Obtain an initial streaming DataFrame from a Parquet-format file source.

In [0]:
schema = "device STRING, ecommerce STRUCT<purchase_revenue_in_usd: DOUBLE, total_item_quantity: BIGINT, unique_items: BIGINT>, event_name STRING, event_previous_timestamp BIGINT, event_timestamp BIGINT, geo STRUCT<city: STRING, state: STRING>, items ARRAY<STRUCT<coupon: STRING, item_id: STRING, item_name: STRING, item_revenue_in_usd: DOUBLE, price_in_usd: DOUBLE, quantity: BIGINT>>, traffic_source STRING, user_first_touch_timestamp BIGINT, user_id STRING"

df = (spark
      .readStream
      .schema(schema)
      .option("maxFilesPerTrigger", 1)
      .parquet(eventsPath)
     )
df.isStreaming

Apply some transformations, producing new streaming DataFrames.

In [0]:
from pyspark.sql.functions import col, approx_count_distinct, count

emailTrafficDF = (df
                  .filter(col("traffic_source") == "email")
                  .withColumn("mobile", col("device").isin(["iOS", "Android"]))
                  .select("user_id", "event_timestamp", "mobile")
                 )
emailTrafficDF.isStreaming

### Write streaming query results

Take the final streaming DataFrame (our result table) and write it to a file sink in "append" mode.

In [0]:
checkpointPath = userhome + "/email_traffic/checkpoint"
outputPath = userhome + "/email_traffic/output"
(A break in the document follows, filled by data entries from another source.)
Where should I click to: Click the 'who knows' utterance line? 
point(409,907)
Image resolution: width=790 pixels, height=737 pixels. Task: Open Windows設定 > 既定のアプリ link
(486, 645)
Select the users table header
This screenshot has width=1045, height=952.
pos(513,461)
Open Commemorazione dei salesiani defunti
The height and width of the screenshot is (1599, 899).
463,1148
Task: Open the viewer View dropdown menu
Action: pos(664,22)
devicesQuery = (emailTrafficDF
                .writeStream
                .outputMode("append")
                .format("parquet")
                .queryName("email_traffic")
                .trigger(processingTime="1 second")
                .option("checkpointLocation", checkpointPath)
                .start(outputPath)
               )

### Monitor streaming query

Use the streaming query "handle" to monitor and control it.

In [0]:
devicesQuery.id

In [0]:
devicesQuery.status

In [0]:
devicesQuery.lastProgress

In [0]:
devicesQuery.awaitTermination(5)

In [0]:
devicesQuery.stop()

# Coupon Sales Lab
Process and append streaming data on transactions using coupons.
1. Read data stream
2. Filter for transactions with coupons codes
3. Write streaming query results to Parquet
4. Monitor streaming query
5. Stop streaming query

##### Classes
- <a href="https://spark.apache.org/docs/latest/api/python/reference/api/pyspark.sql.streaming.DataStreamReader.html#pyspark.sql.streaming.DataStreamReader" target="_blank">DataStreamReader</a>
- <a href="https://spark.apache.org/docs/latest/api/python/reference/api/pyspark.sql.streaming.DataStreamWriter.html#pyspark.sql.streaming.DataStreamWriter" target="_blank">DataStreamWriter</a>
- <a href="https://spark.apache.org/docs/latest/api/python/reference/api/pyspark.sql.streaming.StreamingQuery.html#pyspark.sql.streaming.StreamingQuery" target="_blank">StreamingQuery</a>

### 1. Read data stream
- Use the schema stored in **`schema`**
- Set to process 1 file per trigger
- Read from Parquet files in the source directory specified by **`salesPath`**

Assign the resulting DataFrame to **`df`**.

In [0]:
schema = "order_id BIGINT, email STRING, transaction_timestamp BIGINT, total_item_quantity BIGINT, purchase_revenue_in_usd DOUBLE, unique_items BIGINT, items ARRAY<STRUCT<coupon: STRING, item_id: STRING, item_name: STRING, item_revenue_in_usd: DOUBLE, price_in_usd: DOUBLE, quantity: BIGINT>>"

In [0]:
# ANSWER
df = (spark
      .readStream
      .schema(schema)
      .option("maxFilesPerTrigger", 1)
      .parquet(salesPath)
     )

**CHECK YOUR WORK**

In [0]:
assert df.isStreaming
assert df.columns == ["order_id", "email", "transaction_timestamp", "total_item_quantity", "purchase_revenue_in_usd", "unique_items", "items"]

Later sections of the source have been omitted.